When I used to live in France and travel in the US, I had an adapter for my phone charger since the electrical outlets are different: shape, voltage, etc. The Adapter Pattern does the same. It aims to wrap an existing interface to conform it to a required interface.
Let’s consider this company with a CEO, a manager (the “adapter”) and a programmer:
interface CEO { // implementations: bossyCEO, micromanagerCEO, etc. 🙂
public Demand command();
}
interface Programmer { // implementations: rebelliousProgrammer, etc.
public void execute(Expectation cmd);
}
interface Manager { // implementations: terrorizedManager, angryManager, etc.
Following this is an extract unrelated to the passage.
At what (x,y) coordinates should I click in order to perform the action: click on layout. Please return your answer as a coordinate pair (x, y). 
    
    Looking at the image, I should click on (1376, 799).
public void hear(Demand demand);
public void execute();
}
// adapter class
class SmartManager implements Manager {
private Programmer programmer; // would not be private if CEO is micromanaging 🙂
private Project project;
public SmartManager(Programmer programmer) { // only one programmer 🙂
this.programmer = programmer;
}
public void hear(Demand demand) {
decrypt(demand);
discuss(programmer, demand);
project = plan(demand);
}
public void execute() {
Expectation expectation = project.getPlan();
programmer.execute(expectation);
}
}
The adapter usually wraps the interface it adapts to transform the calls from the consumer interface.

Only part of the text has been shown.